Depends on if you are thinking encoding or code points. UTF-8 (which I restricted my comments to) uses the same codepoints as 8859-1 - for 0x00-0xFF. See unicode.org P37:
And even the Latin-* control codes have matching codeponts - unicode.org P 544
On the other hand, the encoding uses the MSB set to indicate that the next few bits encode multi-byte strings. unicode.org P95 So at that level, yes, it's trickier to distinguish Unicode from Latin-1.
I appreciate all the effort you've been putting in to responding to my experience. Many thanks!
Yeah, this is one of the things which has bugged me for a while. It's reasonably common for us to implement new things and requests, but they're often very hmmm... hard to discover (?) unless the person already knows about them.
We seem to struggle in figuring out how to implement the "make this easily discoverable by new users". Suggestions welcome of course.
Awesome, good idea!
Yes, I know it's hidden. Indeed I only knew about it when it was mentioned in some issue
Well, the space is limited there. What about another entry in the future Tools entry in the menu bar. At least the "Set encoding for all tables" option. "Set encoding" for this table has a context problem. Only in the Data Browse tab would make sense.

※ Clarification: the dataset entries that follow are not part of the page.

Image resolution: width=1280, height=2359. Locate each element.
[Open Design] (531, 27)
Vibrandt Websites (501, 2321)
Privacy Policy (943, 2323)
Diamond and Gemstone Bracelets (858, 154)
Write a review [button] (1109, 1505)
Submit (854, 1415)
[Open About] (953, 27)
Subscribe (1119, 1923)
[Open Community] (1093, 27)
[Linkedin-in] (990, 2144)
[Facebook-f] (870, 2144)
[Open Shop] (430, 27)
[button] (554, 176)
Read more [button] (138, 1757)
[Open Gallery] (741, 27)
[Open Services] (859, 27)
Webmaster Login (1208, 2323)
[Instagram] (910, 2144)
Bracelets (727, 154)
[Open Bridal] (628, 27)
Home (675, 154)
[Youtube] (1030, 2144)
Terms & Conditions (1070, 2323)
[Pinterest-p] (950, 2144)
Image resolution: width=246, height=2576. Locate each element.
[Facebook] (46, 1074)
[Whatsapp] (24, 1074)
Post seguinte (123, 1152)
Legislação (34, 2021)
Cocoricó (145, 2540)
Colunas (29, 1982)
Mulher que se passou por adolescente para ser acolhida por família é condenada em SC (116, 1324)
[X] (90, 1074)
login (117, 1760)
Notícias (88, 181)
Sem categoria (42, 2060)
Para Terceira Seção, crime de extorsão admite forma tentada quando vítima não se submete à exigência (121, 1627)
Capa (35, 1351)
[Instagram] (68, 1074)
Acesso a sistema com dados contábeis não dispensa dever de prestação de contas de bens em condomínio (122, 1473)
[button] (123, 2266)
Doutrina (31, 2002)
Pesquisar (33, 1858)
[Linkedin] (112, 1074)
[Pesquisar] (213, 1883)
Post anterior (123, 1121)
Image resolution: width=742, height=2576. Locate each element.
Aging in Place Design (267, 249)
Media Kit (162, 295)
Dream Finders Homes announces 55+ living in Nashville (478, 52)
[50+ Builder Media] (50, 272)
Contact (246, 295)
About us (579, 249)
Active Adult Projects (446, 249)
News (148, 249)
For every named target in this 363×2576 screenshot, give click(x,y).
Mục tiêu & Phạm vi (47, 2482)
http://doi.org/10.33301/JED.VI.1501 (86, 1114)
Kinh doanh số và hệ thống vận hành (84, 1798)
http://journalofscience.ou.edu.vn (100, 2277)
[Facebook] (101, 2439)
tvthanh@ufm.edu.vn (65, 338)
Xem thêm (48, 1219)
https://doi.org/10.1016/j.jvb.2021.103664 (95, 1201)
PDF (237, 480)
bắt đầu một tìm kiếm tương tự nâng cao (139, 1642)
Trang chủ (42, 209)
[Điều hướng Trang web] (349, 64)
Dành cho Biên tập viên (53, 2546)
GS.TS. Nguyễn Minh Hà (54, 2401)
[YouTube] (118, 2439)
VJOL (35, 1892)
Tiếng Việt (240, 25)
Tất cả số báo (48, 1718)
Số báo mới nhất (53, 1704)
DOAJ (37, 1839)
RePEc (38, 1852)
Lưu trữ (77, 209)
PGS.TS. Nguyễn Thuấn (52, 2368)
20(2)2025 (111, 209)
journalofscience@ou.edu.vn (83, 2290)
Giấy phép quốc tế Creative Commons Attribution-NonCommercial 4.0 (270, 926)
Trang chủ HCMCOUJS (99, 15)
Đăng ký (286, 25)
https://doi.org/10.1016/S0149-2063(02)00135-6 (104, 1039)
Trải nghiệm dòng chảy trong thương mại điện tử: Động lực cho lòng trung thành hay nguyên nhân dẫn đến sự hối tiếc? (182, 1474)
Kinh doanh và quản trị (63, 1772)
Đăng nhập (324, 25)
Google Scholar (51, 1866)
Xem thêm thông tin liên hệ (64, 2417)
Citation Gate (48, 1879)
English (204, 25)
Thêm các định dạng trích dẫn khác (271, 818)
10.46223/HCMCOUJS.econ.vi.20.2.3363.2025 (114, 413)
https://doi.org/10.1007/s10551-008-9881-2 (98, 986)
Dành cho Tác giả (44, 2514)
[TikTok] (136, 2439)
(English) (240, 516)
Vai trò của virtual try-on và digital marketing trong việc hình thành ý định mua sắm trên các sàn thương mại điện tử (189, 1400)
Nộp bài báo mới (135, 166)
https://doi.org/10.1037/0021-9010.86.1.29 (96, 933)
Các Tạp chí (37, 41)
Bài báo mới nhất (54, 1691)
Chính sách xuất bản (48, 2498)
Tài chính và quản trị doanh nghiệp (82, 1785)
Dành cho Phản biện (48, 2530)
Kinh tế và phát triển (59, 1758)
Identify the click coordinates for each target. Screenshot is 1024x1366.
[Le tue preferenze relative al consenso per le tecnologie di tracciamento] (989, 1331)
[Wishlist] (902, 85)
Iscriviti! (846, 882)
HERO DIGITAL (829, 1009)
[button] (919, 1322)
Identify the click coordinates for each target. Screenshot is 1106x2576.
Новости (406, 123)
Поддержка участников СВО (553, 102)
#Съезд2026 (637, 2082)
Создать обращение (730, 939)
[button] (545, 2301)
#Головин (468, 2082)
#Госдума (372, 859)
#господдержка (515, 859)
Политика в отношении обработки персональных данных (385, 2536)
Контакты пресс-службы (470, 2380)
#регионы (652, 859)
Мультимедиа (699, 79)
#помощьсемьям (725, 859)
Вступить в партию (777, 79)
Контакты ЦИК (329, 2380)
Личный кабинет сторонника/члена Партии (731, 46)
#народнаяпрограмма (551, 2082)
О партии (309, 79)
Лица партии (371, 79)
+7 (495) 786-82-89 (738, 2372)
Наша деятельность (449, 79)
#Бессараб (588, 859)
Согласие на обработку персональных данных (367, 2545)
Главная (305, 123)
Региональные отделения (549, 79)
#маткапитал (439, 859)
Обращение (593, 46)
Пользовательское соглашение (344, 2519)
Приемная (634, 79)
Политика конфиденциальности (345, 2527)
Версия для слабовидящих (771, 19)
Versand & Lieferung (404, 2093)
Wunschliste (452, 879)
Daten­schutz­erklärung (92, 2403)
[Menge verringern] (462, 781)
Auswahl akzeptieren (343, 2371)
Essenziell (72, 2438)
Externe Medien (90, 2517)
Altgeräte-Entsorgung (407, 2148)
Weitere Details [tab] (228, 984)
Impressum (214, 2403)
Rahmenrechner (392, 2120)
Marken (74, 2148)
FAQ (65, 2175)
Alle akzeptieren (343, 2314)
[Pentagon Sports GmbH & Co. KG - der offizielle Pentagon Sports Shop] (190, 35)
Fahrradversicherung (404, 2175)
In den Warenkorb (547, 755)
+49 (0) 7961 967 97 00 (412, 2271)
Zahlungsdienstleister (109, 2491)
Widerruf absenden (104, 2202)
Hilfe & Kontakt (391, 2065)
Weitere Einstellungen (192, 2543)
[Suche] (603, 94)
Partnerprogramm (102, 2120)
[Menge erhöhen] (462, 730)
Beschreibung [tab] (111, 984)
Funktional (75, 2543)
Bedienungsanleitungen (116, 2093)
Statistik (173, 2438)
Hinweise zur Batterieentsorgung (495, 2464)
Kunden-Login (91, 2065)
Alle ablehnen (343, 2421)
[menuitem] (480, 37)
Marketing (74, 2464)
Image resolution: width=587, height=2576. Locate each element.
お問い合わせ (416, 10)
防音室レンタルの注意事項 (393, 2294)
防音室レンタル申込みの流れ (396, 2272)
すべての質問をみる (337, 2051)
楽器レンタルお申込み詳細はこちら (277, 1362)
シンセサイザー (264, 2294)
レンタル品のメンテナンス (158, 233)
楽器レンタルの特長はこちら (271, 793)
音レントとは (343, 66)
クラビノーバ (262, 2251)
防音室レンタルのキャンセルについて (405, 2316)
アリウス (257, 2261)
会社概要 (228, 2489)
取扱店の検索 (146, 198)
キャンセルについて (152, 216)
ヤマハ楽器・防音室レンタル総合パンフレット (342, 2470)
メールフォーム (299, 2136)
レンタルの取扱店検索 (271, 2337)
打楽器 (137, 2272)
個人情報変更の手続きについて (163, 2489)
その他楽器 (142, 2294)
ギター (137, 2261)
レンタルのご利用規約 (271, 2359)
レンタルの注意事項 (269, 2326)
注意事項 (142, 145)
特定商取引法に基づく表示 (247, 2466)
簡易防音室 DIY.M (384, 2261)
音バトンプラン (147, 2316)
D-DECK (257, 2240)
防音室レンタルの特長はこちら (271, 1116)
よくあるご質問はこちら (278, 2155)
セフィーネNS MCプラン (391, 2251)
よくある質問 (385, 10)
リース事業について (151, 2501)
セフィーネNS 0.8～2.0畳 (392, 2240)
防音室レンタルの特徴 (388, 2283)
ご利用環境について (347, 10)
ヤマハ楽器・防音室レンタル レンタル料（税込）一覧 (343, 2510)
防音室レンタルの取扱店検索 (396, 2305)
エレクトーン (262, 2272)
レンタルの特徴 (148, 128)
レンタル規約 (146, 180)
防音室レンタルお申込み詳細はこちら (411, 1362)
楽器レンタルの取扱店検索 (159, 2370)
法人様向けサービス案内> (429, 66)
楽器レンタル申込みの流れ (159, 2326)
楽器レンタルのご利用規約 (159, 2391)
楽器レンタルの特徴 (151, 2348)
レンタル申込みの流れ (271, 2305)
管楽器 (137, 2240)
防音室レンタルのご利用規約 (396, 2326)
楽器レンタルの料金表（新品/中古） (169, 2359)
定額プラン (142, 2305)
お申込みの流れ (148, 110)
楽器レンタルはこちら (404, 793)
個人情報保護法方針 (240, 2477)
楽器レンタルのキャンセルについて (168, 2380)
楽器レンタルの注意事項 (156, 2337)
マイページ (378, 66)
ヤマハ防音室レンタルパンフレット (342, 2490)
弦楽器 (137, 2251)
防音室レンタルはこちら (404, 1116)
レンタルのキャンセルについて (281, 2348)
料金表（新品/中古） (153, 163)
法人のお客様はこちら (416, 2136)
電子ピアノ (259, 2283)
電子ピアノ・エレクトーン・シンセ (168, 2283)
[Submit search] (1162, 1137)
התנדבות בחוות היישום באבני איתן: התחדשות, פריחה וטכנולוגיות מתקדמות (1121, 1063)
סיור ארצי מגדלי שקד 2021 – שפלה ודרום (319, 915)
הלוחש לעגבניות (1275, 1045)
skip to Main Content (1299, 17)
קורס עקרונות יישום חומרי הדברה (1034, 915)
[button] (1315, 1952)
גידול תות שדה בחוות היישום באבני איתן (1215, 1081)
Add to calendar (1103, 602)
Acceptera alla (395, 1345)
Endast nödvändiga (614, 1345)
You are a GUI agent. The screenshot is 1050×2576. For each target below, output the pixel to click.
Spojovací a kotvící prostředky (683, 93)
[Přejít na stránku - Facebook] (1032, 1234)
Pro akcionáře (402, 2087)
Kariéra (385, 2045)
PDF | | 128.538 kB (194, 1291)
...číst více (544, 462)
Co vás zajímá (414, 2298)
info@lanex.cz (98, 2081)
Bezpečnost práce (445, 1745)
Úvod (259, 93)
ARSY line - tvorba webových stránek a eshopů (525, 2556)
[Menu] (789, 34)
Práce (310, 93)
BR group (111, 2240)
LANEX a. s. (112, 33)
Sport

Another option for both entries would be in the contextual menu of the Edit DB Cell dock.
I meant here, where I seem to have space.
Or, if that's a problem on smaller screens, the "Mode label" could become something like "View", that cascades to Mode and Encoding. E.g.
That would be expandable, for when someone comes up with "Writing mode LeftToRight/RightToLeft", "Suppress non-printables" - or whatever else the future brings. (No, I'm not suggesting either of these right now, just observing that the future usually brings "more".)